» TASK DETAILS
Arrange the items, everything from the line containing "The height and width of the screenshot is (513, 702)." down to the line containing "Image resolution: width=1102", as a two-column CSV with the columns text and answer and one row per item. Put each field in quotation marks, replace line breaks with spaces, and leave out the pictures.

» SOURCE RECORDS

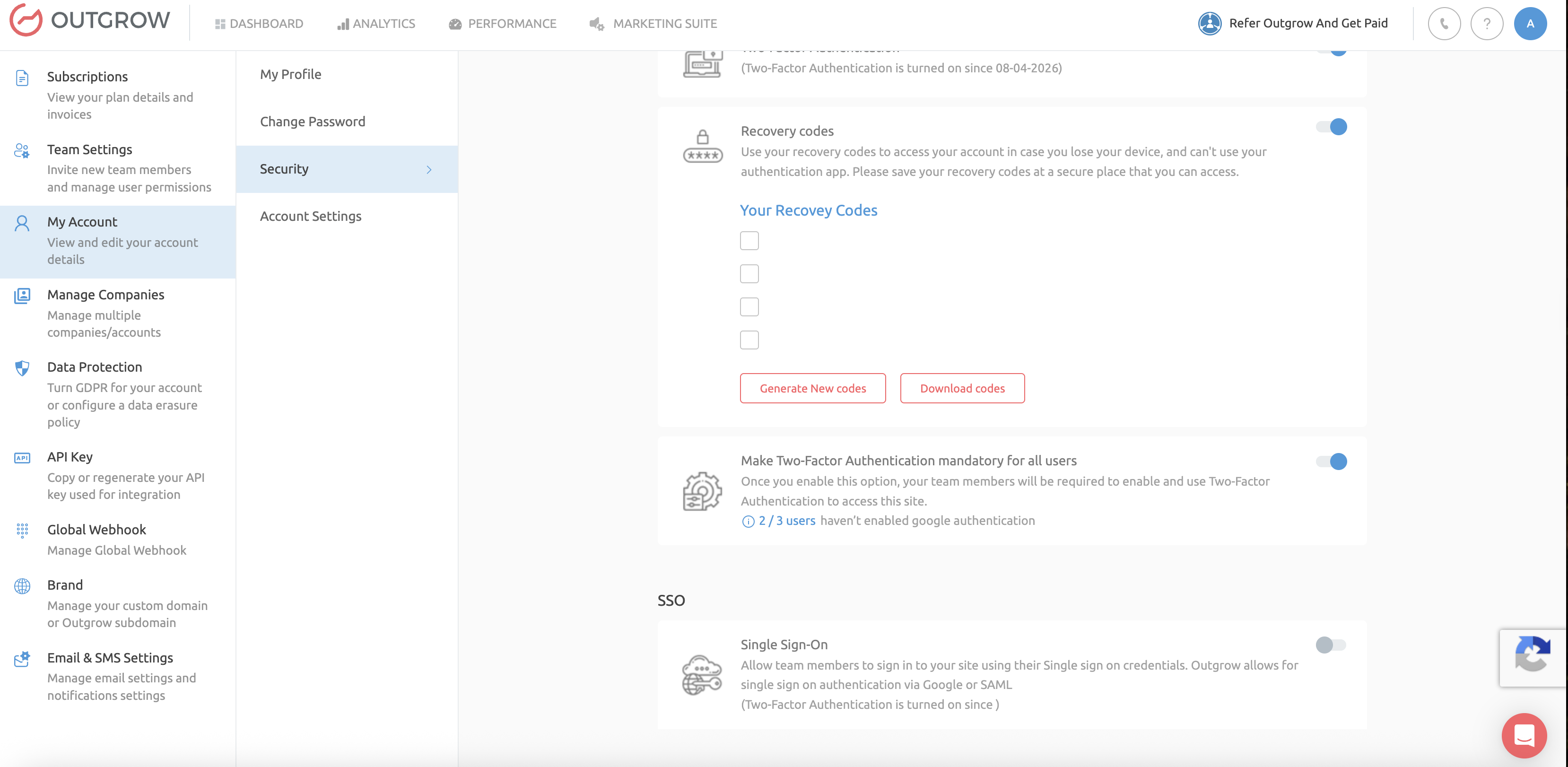Open Global Webhook sidebar item
The height and width of the screenshot is (767, 1568).
tap(96, 530)
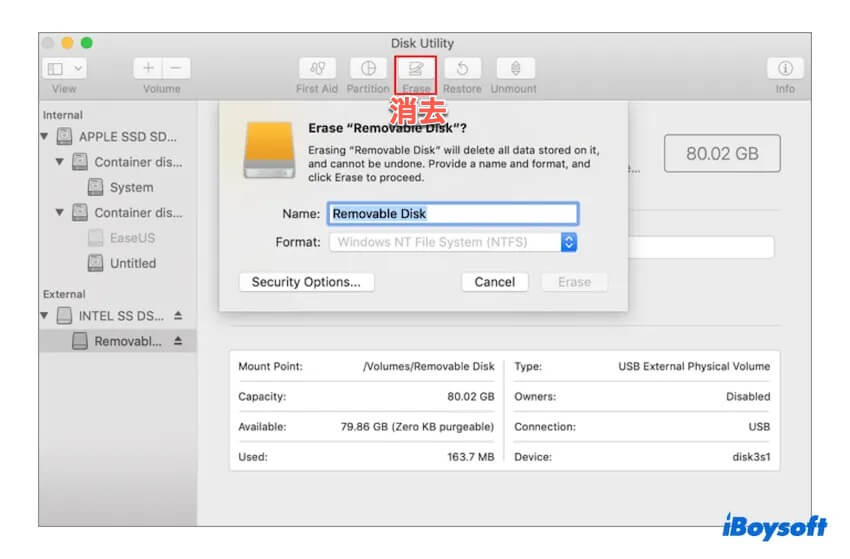Click the First Aid toolbar icon

(317, 69)
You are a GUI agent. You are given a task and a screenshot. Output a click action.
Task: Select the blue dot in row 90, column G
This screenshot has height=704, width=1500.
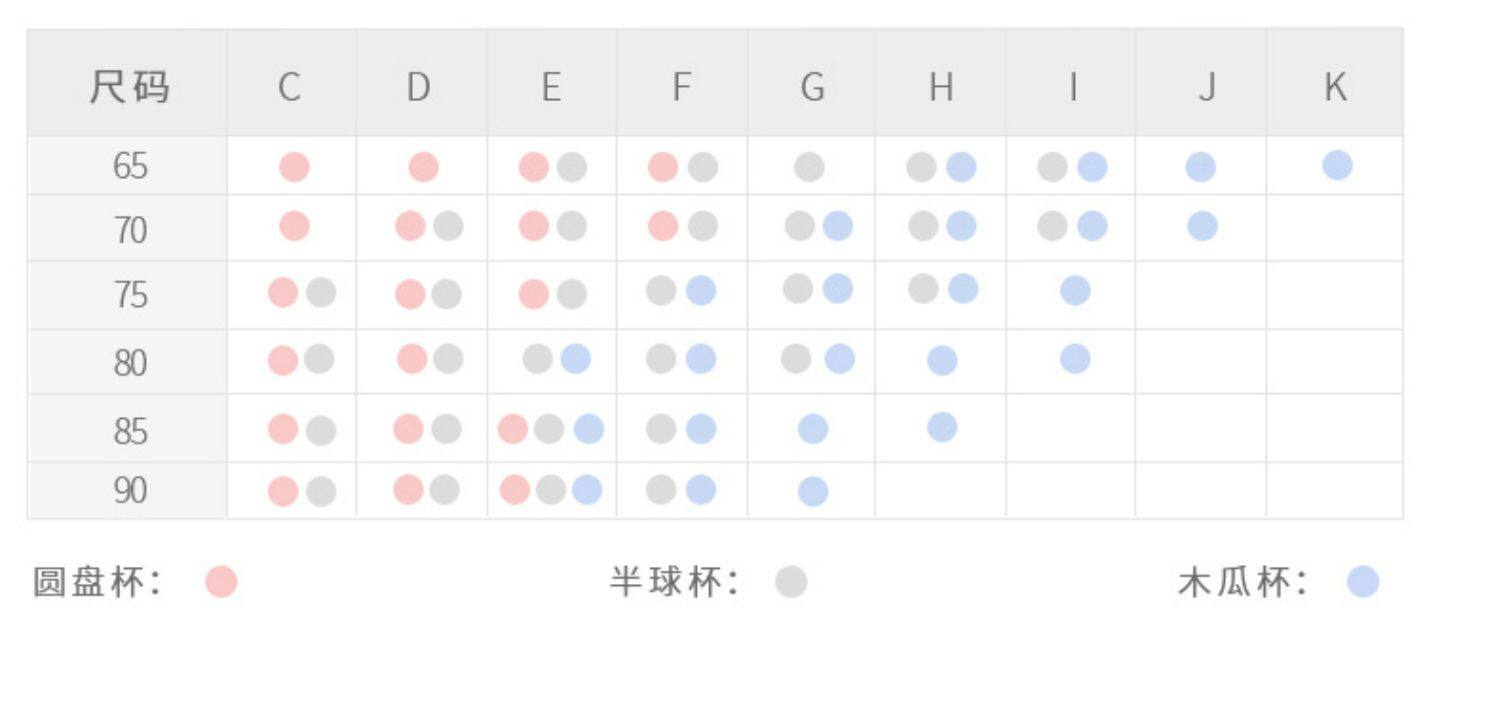813,491
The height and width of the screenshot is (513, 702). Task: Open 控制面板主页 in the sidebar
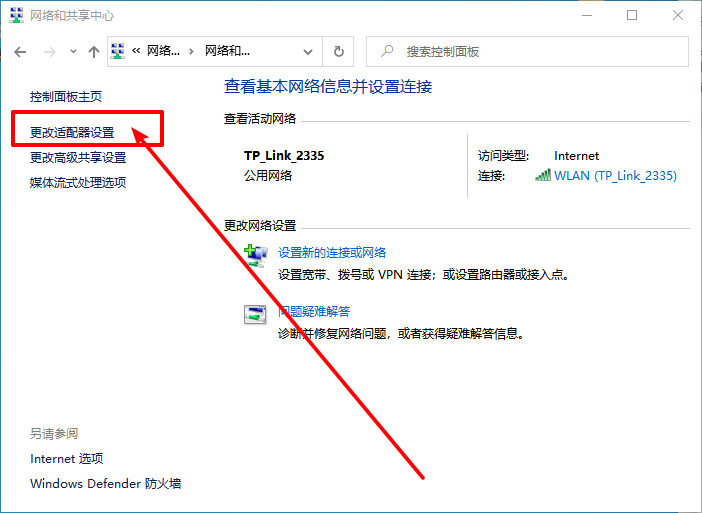tap(66, 97)
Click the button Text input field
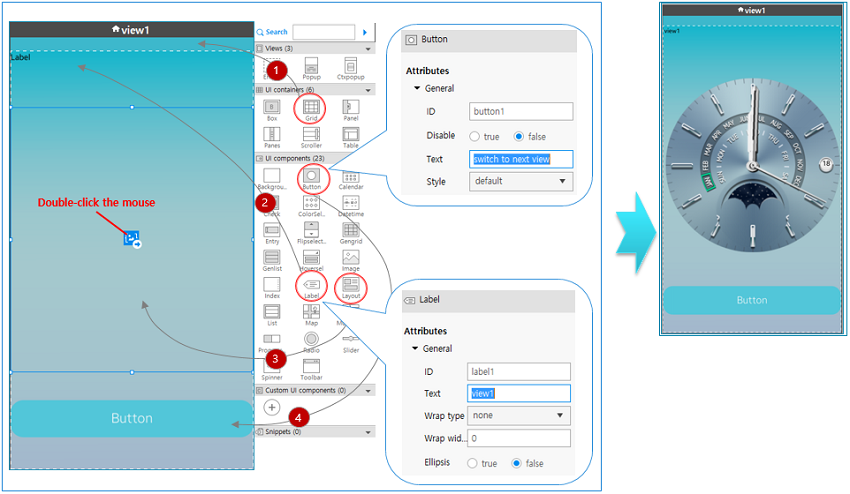Image resolution: width=850 pixels, height=494 pixels. pos(521,159)
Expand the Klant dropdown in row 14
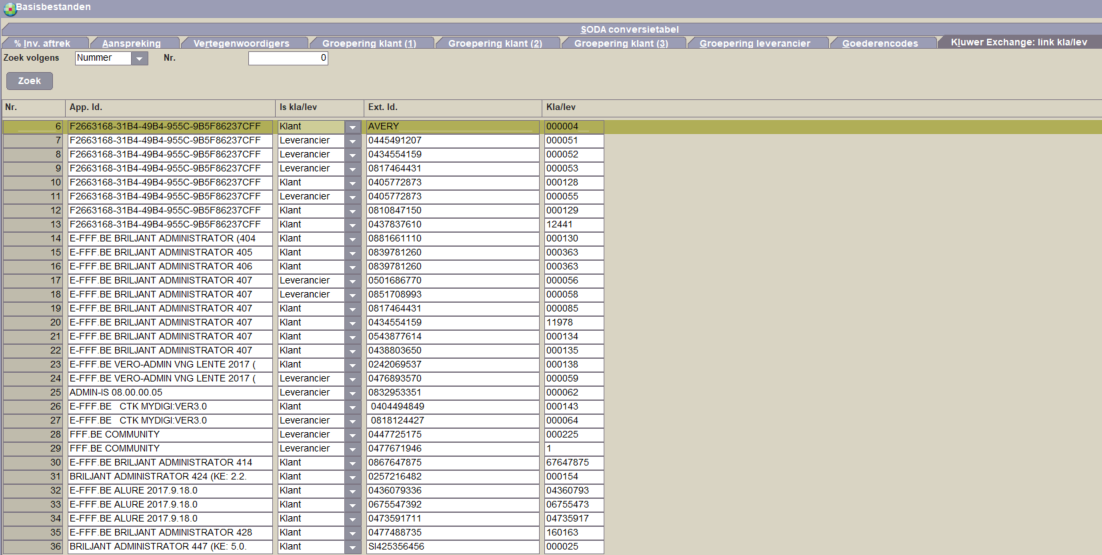Image resolution: width=1102 pixels, height=555 pixels. tap(352, 239)
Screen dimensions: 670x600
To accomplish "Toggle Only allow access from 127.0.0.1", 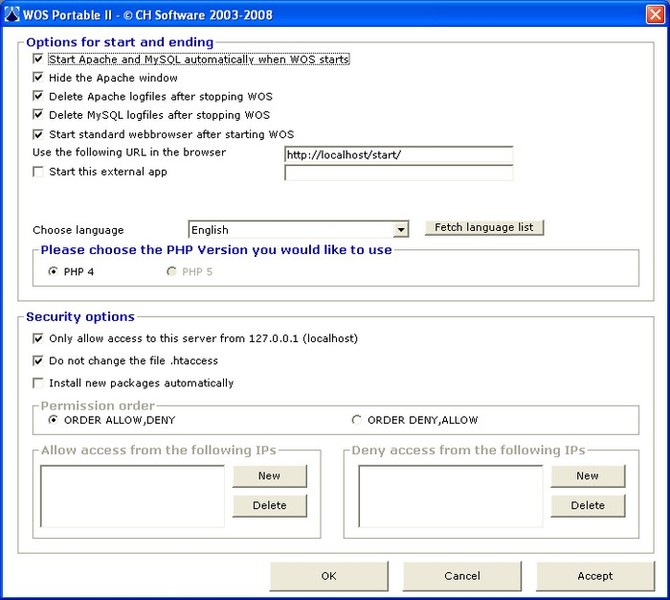I will coord(39,339).
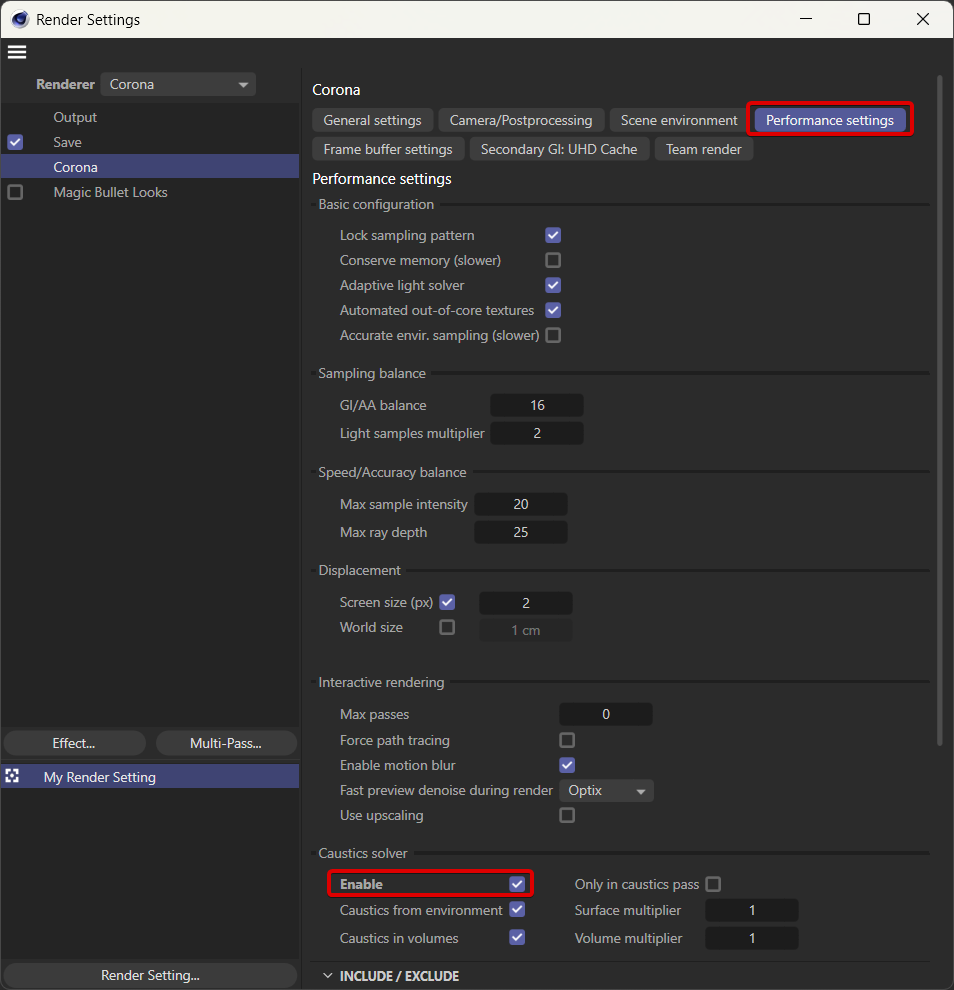Enable the Magic Bullet Looks effect checkbox

tap(15, 192)
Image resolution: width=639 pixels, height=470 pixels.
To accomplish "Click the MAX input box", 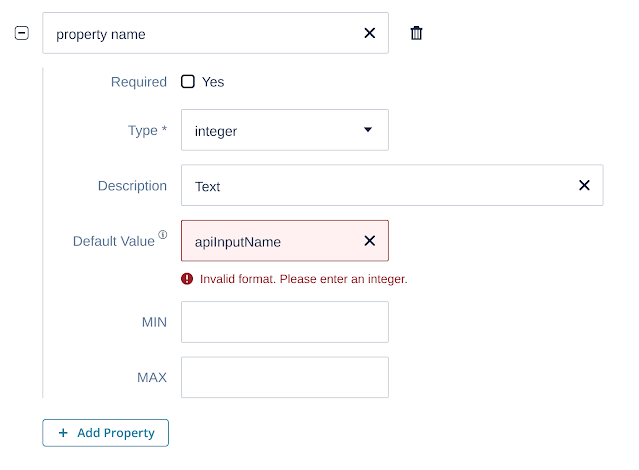I will click(284, 377).
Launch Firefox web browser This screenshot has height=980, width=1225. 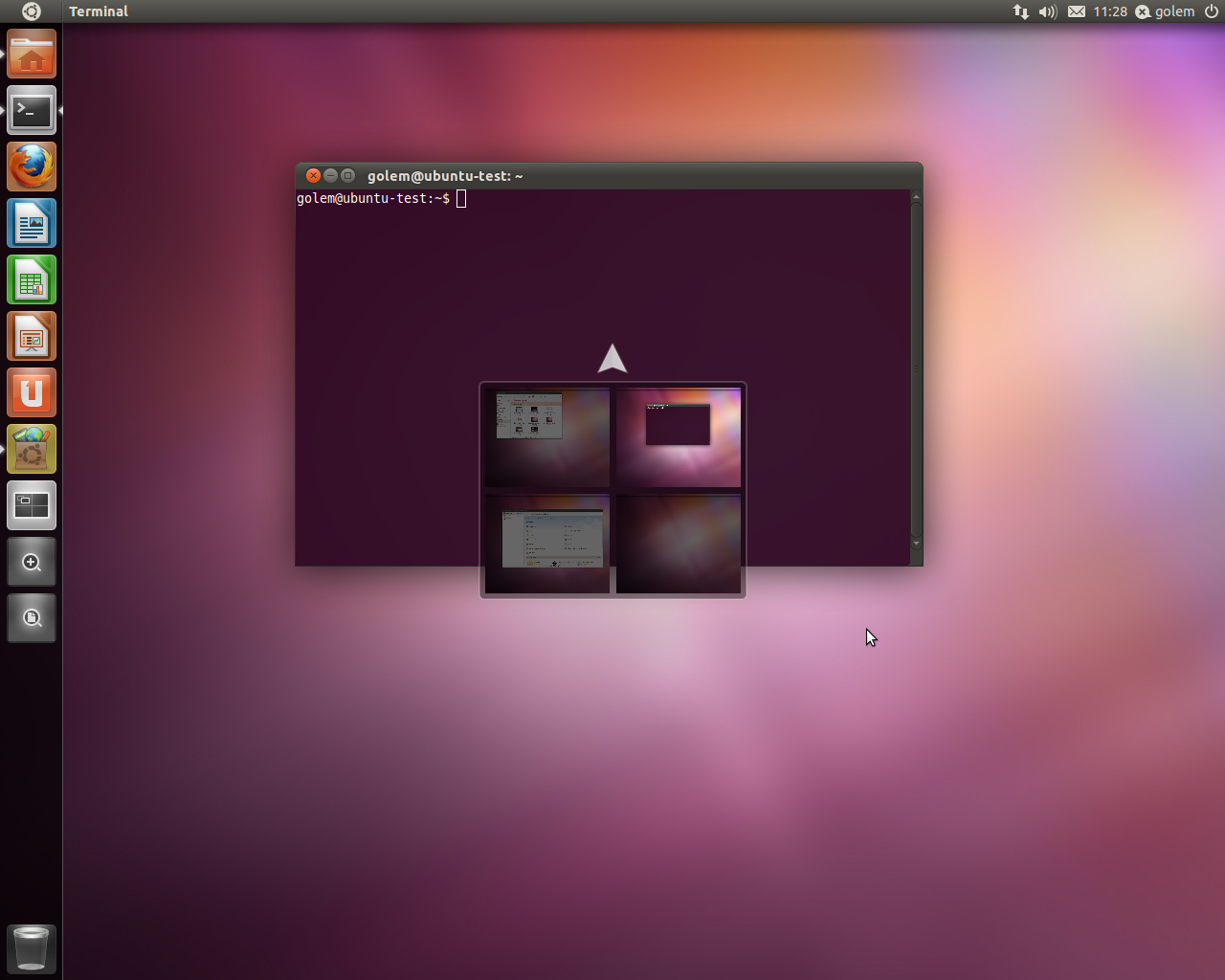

» FINISHED EXERCISE
text,answer
"The height and width of the screenshot is (513, 702). Task: Open 控制面板主页 in the sidebar","tap(66, 97)"
"Click the button Text input field","Image resolution: width=850 pixels, height=494 pixels. pos(521,159)"
"Expand the Klant dropdown in row 14","Image resolution: width=1102 pixels, height=555 pixels. tap(352, 239)"